Does this mean that you might be going back into the whistle business?

JP

A technique of satin surfacing I’ve had on two mountain bicycles, one out of titanium tubing, the other from aluminium (case of MtBOA:

bead (NOT sand)-blasting after welding but before anodizing.

The surface is grainy, with some “grip”, yet smooth.
It doesn’t reatin dust and dirt as sand-blasting does. Eventual dirt wipes off with a sponge just like on smooth metal.
The manufacturers claim this treatment actually hardens the surface.
Apparently, the surface is much more scratch resistant than polished.
Colour anodizing looks even better than on smooth surfaces.

I know this surfaces were subcontracted, not made directly by the bike workshops.

Metal whistles are made with much thicker tubing than high-end bicycles, so I guess it could be applicable, but maybe before drilling the tone holes.

I guess one at least of this manufacturers would share the subcontractor with a whistle-maker.

I think bead blasting stress relives the component in a similar way to annealing whilst at the same time slightly work hardening the surface.
Richard.

FWIW-- I have a Tenor recorder ( plastic Yamaha) which is pretty heavy and tended to slip in my hands. I made some horozontal grooves on the back side where my right thumb sits using a Dremel, and now it is a LOT easier to hold. Same idea. I don’t really know how necessary this is on a smaller whistle though

On a heavy, slippery alloy whistle I own, I’ve added a few thin (5 mm) strips of 3M brand rubber corrugated non-slip self-adhesive. It’s the white kind marketed for safety in bathtubs, but also as “grip” for sailboards and boats.
______________________________
WHAT TO DO:
Print, word for word, the stretch of the discussion on whistle surfaces starting at "I know this" and ending at "hardening the surface.".

COLLECTED MATERIAL:
______________________________
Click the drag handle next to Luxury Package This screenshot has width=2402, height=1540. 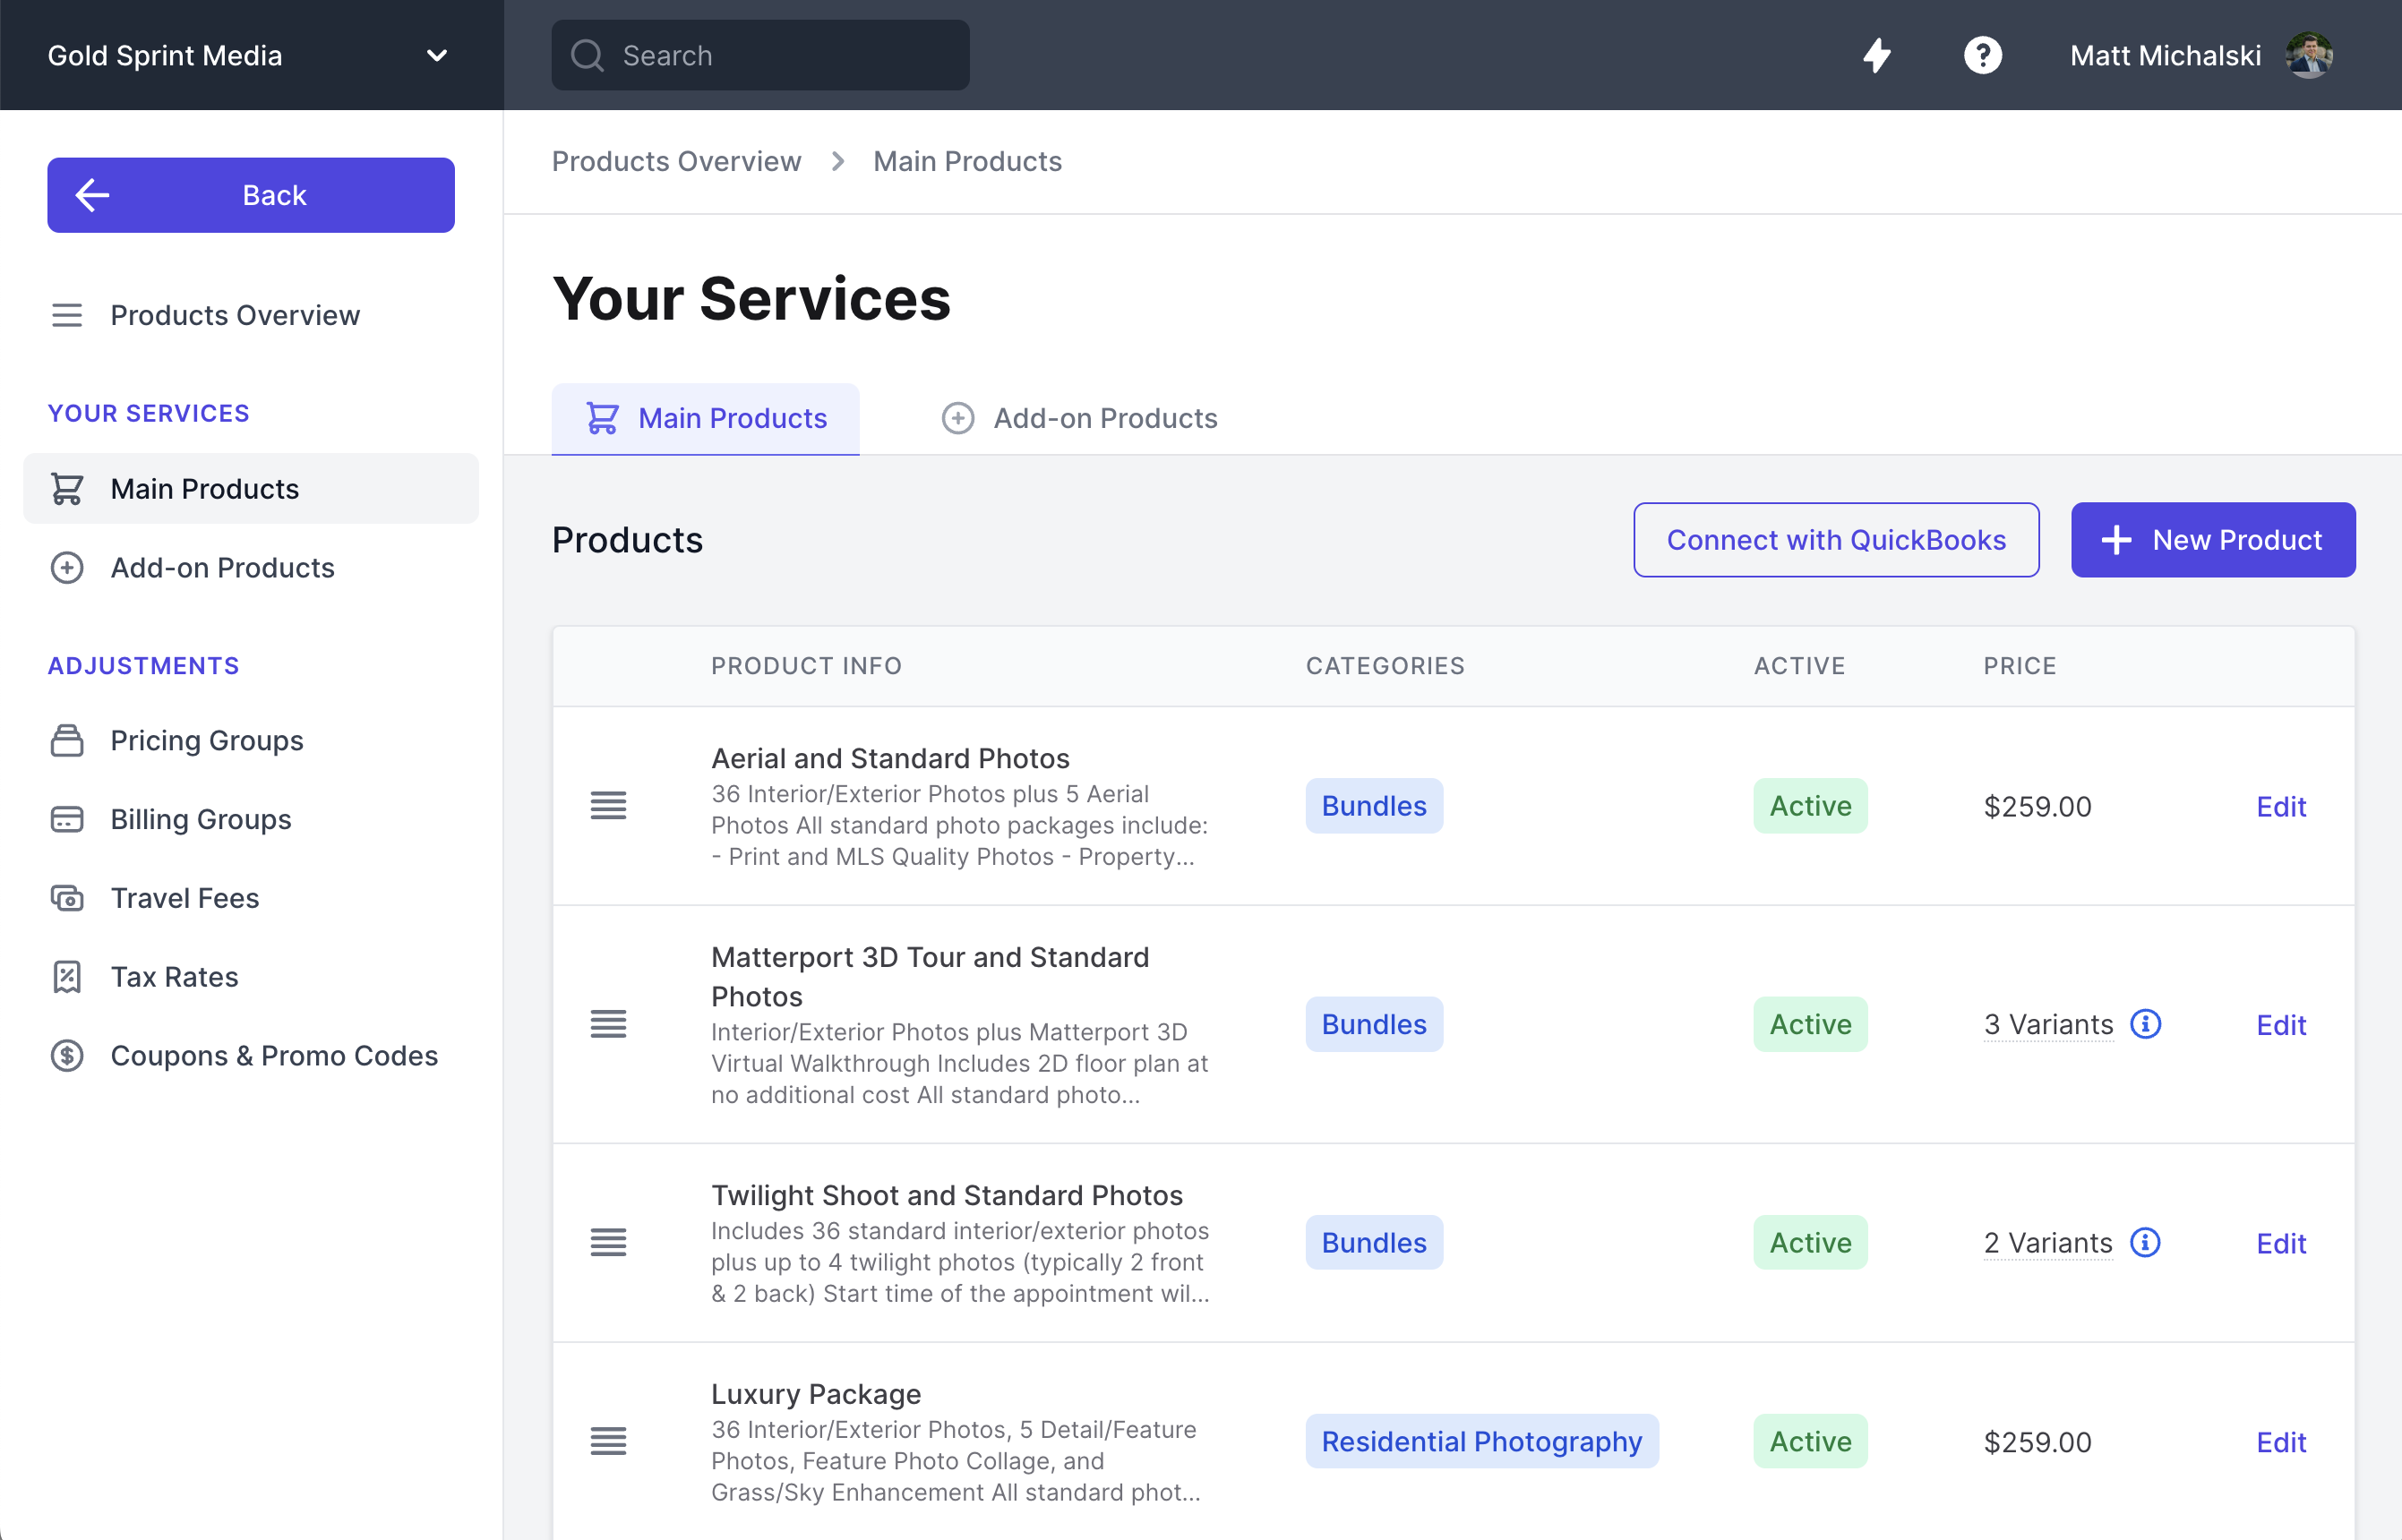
______________________________
FULL ANSWER:
I know this surfaces were subcontracted, not made directly by the bike workshops.

Metal whistles are made with much thicker tubing than high-end bicycles, so I guess it could be applicable, but maybe before drilling the tone holes.

I guess one at least of this manufacturers would share the subcontractor with a whistle-maker.

I think bead blasting stress relives the component in a similar way to annealing whilst at the same time slightly work hardening the surface.